======== Reading text ========

Why do backs sweat so much?

Because you get hot in the car and
you're pressed up against leather,

so you're bound to sweat, aren't you?

Yeah, but that's this fashion
for leather seats,

never happened with velour.

Jaguar blow cold air through the
seats to make your back cool

and I used to think that was
an indulgence,

but I might get one now, get a Jag.

Palazzo Lanfranchi.
Byron lived here.

Palazzo... Anne Franki?

Lanfranchi.

I thought that was in Amsterdami.
Are you sure it's Byron's?

There's no plaque.

Please take a photograph.

I'm just asking why
there's no plaque.

I don't know why there's no plaque
but please take the photograph.

Ask this lady.

Oh, scusi, sorry. Palazzo Lanfranchi?

Si, yes.
Did Byron live here?

No, Byron lived on the other,
in the other Palazzo Lanfranchi,

they had so many palaces.

Right, and Shelley, where was...?

Shelley lived over there,
where you see the ruins?

There's no palaces any more.

Si. Si, grazie. Arrivederci.

Grazie mille.

Aw, she ignored you.

Where are we going now?

It's in the dossier, the sexed-up
dossier in the rear of the car.

OK.

"Set in a wooded hill overlooking
the valley below

"in the heart of Tuscany,
La Suvera in Pievescola

"is an historic villa full
of precious antiques and heirlooms.

Do James Mason.

AS JAMES MASON:
"In the heart of Tuscany,

"La Suvera in Pievescola is an
historic villa

"full of precious
antiques and heirlooms."

Could we now please have
Mr Neil Kinnock?

AS NEIL KINNOCK: Oh, all right.
"Once a medieval fortress

"and later a papal palace."

That's the best thing you do.
That is the best...

The best thing I do?
That's the best thing you do.

The sign says go the other way.

Yeah, but the Sat Nav
said go this way.

No, I think the signs were right
and I'm the navigator.

It would help if
we got over 40 miles an hour.

All right. See I changed down then.

Yeah, I loved the crunch sound that
you made when you did it as well.

I'm hungry, so let's just stop
at the first place we come to.

Oh! Oh, come on, somewhere, please.

You can see things,
you can see villages or towns

but you never actually get to them.

Eventually, eventually we'll...
I'll sniff one out.

Trattoria Albana.

Thank God for that, food.

Care to explain this?

IN PETE AND DUD VOICE:
'Ere, what are you doing

with the Casanova's autobiography
in your sandwich box?

It's just research, that's all.

Just going to plump up the articles
with a bit of culture, you know.

This is just extracts.
The full thing is 800 pages.

How long was your book?

========

## Given exercise 1
Print the dialogue above word for word, starting at the words "Are you sure" and stopping after the words "take the photograph.".

======== Source material ========

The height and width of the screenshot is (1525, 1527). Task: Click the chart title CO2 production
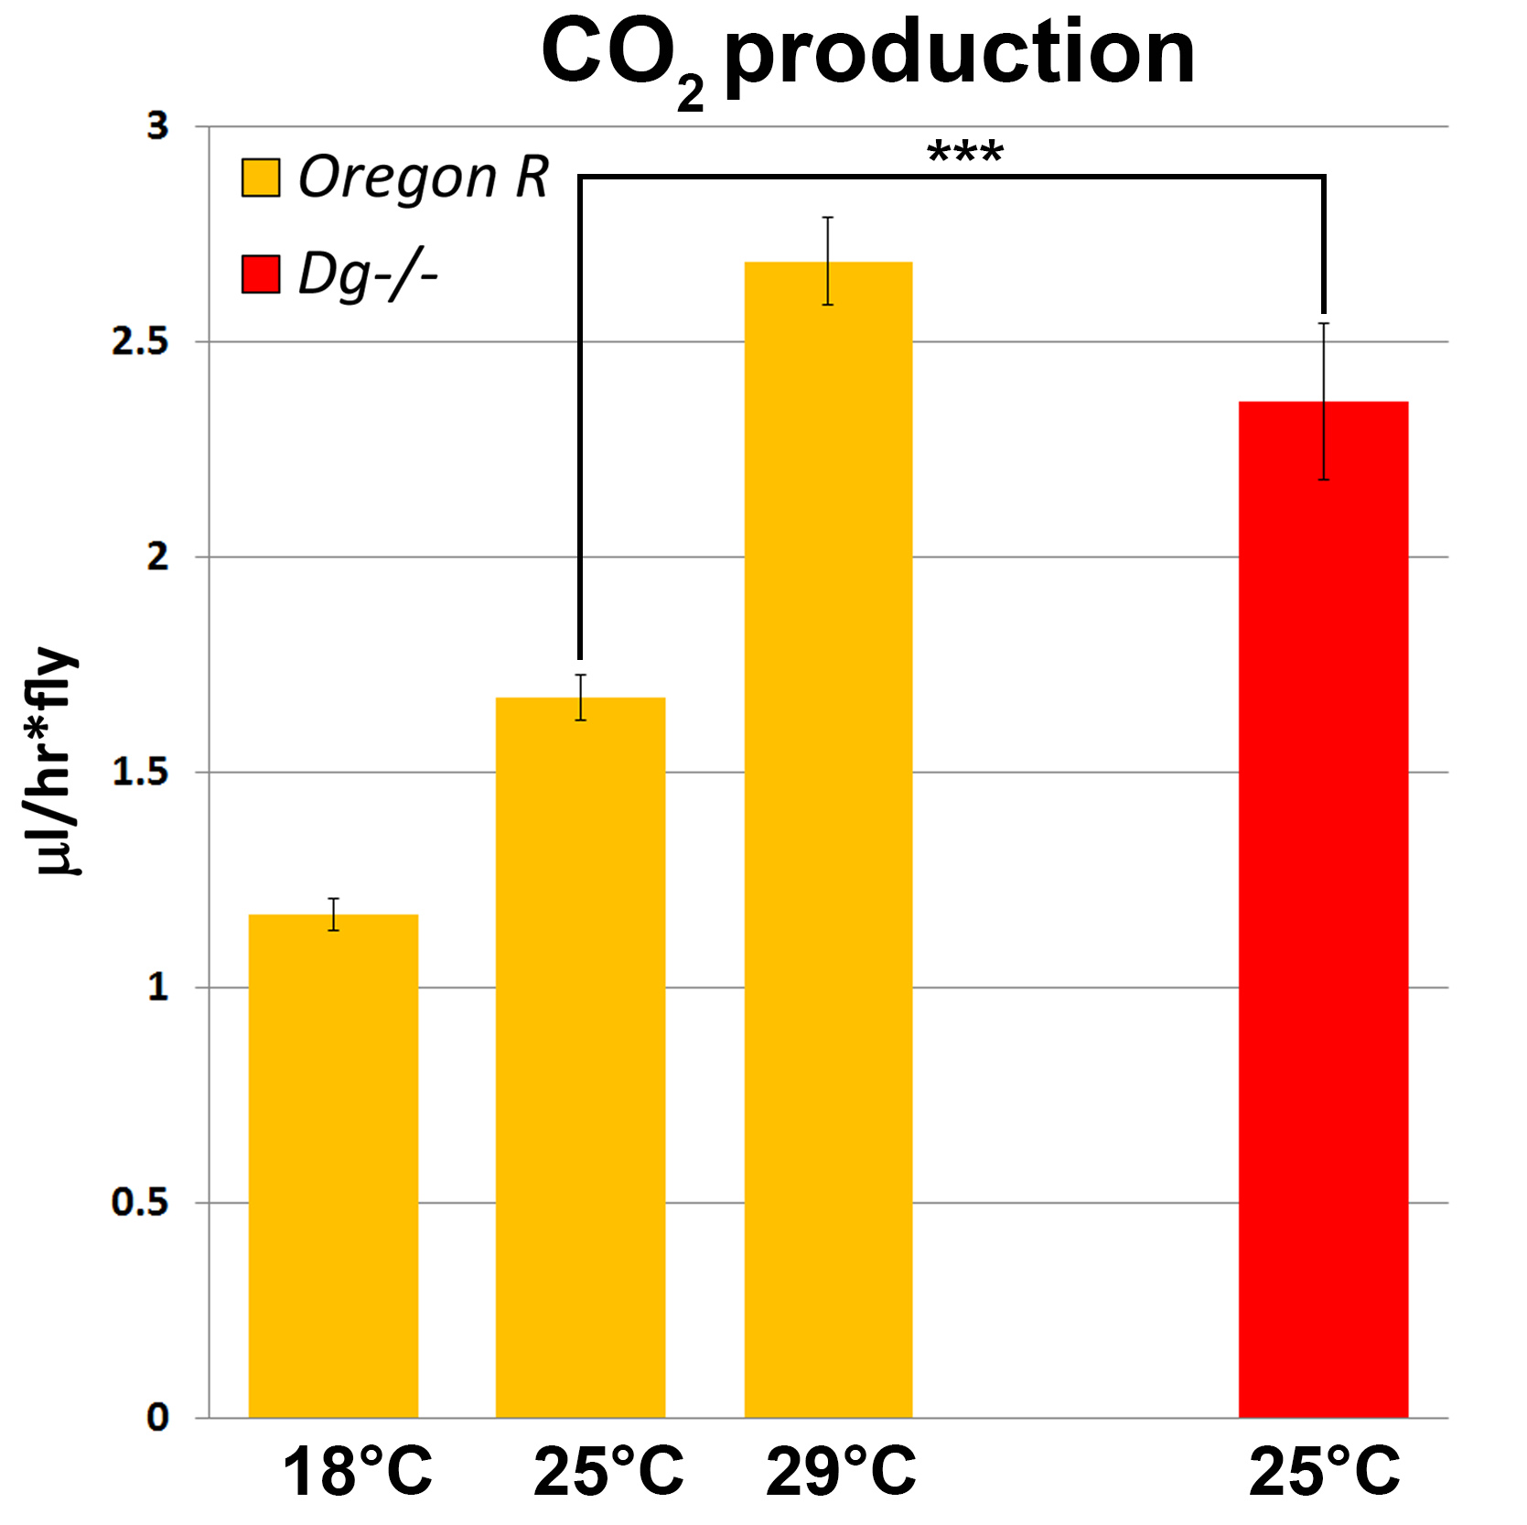[x=866, y=57]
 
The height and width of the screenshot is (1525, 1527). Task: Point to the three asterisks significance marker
[x=965, y=152]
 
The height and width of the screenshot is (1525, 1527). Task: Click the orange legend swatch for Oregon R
[x=261, y=178]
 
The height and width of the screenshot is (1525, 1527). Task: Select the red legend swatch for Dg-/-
[x=261, y=275]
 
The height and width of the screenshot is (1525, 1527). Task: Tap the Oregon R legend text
[x=424, y=177]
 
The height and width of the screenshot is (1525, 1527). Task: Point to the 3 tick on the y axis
[x=158, y=126]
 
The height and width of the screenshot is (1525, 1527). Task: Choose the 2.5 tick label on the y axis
[x=140, y=341]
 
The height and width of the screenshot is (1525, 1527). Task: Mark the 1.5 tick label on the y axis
[x=140, y=773]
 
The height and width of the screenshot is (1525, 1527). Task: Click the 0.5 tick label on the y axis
[x=140, y=1203]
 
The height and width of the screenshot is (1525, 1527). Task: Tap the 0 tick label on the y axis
[x=158, y=1418]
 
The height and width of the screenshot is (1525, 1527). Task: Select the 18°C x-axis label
[x=357, y=1472]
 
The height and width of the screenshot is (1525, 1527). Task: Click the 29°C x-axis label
[x=841, y=1472]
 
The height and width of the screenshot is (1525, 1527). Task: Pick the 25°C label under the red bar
[x=1324, y=1472]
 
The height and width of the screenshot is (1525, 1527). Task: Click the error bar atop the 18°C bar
[x=334, y=914]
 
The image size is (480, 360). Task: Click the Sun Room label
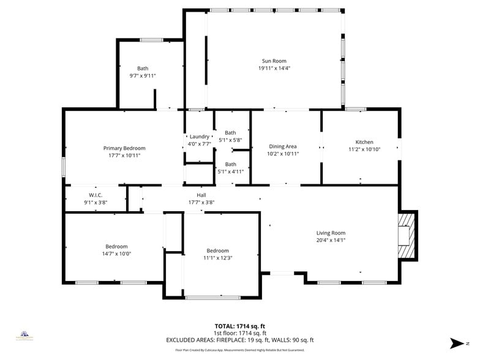[x=274, y=61]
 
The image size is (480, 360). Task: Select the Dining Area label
[x=283, y=146]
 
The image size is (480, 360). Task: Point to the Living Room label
[x=331, y=233]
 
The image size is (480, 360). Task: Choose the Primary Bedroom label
[x=124, y=148]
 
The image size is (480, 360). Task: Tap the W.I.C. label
[x=95, y=195]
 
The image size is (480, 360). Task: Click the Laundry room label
[x=200, y=137]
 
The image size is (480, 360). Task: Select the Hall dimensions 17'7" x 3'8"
[x=201, y=202]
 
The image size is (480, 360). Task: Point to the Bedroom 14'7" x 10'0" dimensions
[x=116, y=253]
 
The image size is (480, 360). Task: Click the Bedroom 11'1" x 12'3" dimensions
[x=217, y=258]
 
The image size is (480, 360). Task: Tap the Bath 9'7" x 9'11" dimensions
[x=143, y=76]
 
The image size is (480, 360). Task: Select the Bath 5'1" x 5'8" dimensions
[x=230, y=140]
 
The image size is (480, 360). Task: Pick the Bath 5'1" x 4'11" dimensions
[x=230, y=171]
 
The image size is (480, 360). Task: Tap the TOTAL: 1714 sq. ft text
[x=240, y=326]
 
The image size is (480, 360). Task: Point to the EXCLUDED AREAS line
[x=240, y=340]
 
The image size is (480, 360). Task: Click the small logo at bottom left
[x=24, y=336]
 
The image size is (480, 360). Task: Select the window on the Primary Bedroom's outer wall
[x=63, y=167]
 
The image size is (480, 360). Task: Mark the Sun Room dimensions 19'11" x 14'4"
[x=274, y=69]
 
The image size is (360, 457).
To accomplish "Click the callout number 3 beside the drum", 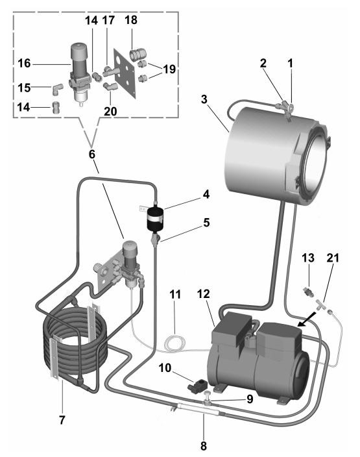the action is tap(204, 99).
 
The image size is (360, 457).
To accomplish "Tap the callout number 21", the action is tap(333, 258).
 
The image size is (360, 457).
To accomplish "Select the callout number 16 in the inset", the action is tap(24, 63).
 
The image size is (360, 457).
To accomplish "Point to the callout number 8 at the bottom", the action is tap(203, 445).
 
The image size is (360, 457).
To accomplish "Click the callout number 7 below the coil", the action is tap(62, 420).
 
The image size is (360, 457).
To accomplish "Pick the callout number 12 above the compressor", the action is tap(203, 294).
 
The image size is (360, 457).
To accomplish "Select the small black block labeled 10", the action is tap(196, 385).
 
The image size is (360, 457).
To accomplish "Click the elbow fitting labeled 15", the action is tap(56, 89).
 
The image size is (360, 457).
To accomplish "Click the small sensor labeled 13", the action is tap(309, 291).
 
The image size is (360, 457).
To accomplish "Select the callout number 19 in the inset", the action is tap(169, 69).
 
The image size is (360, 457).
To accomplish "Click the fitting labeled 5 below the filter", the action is tap(155, 239).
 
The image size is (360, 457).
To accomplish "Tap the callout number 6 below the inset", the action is tap(92, 154).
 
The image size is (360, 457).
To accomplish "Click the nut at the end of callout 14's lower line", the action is tap(56, 108).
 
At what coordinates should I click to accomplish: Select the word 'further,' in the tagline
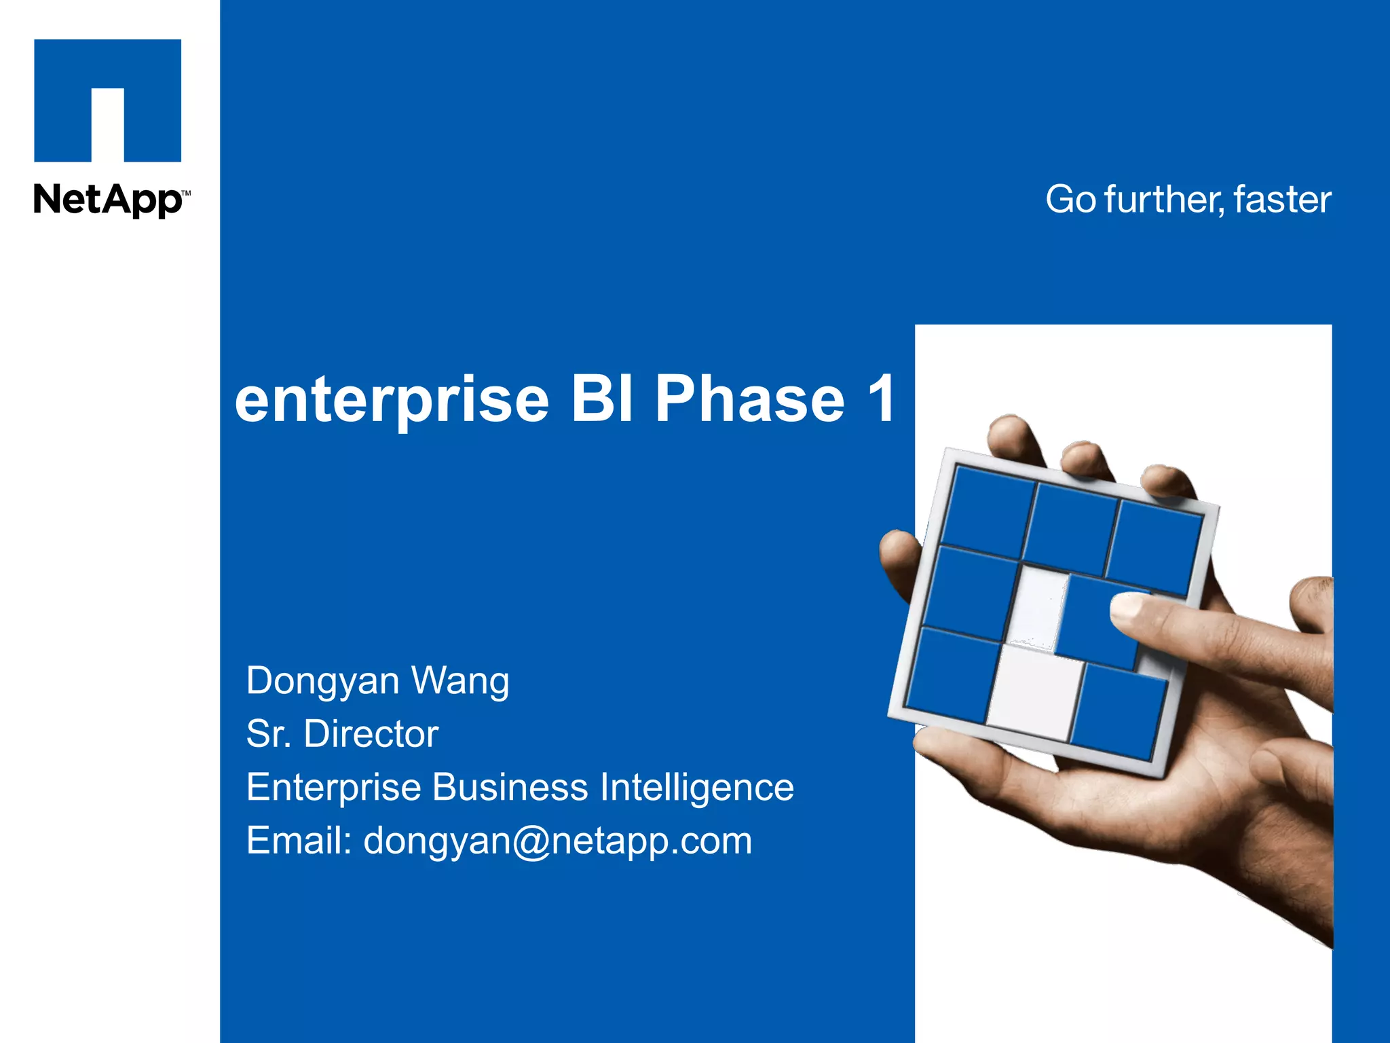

========

## Given exercise 2
Output the lines of the rows above unchanged, beginning at the line that contains "The image size is (480, 360). Task: Select the Hall" and ending after the line that contains "[x=24, y=336]", with both of those lines included.

## Written solution 1
Are you sure it's Byron's?

There's no plaque.

Please take a photograph.

I'm just asking why
there's no plaque.

I don't know why there's no plaque
but please take the photograph.

## Written solution 2
The image size is (480, 360). Task: Select the Hall dimensions 17'7" x 3'8"
[x=201, y=202]
 
The image size is (480, 360). Task: Point to the Bedroom 14'7" x 10'0" dimensions
[x=116, y=253]
 
The image size is (480, 360). Task: Click the Bedroom 11'1" x 12'3" dimensions
[x=217, y=258]
 
The image size is (480, 360). Task: Tap the Bath 9'7" x 9'11" dimensions
[x=143, y=76]
 
The image size is (480, 360). Task: Select the Bath 5'1" x 5'8" dimensions
[x=230, y=140]
 
The image size is (480, 360). Task: Pick the Bath 5'1" x 4'11" dimensions
[x=230, y=171]
 
The image size is (480, 360). Task: Tap the TOTAL: 1714 sq. ft text
[x=240, y=326]
 
The image size is (480, 360). Task: Point to the EXCLUDED AREAS line
[x=240, y=340]
 
The image size is (480, 360). Task: Click the small logo at bottom left
[x=24, y=336]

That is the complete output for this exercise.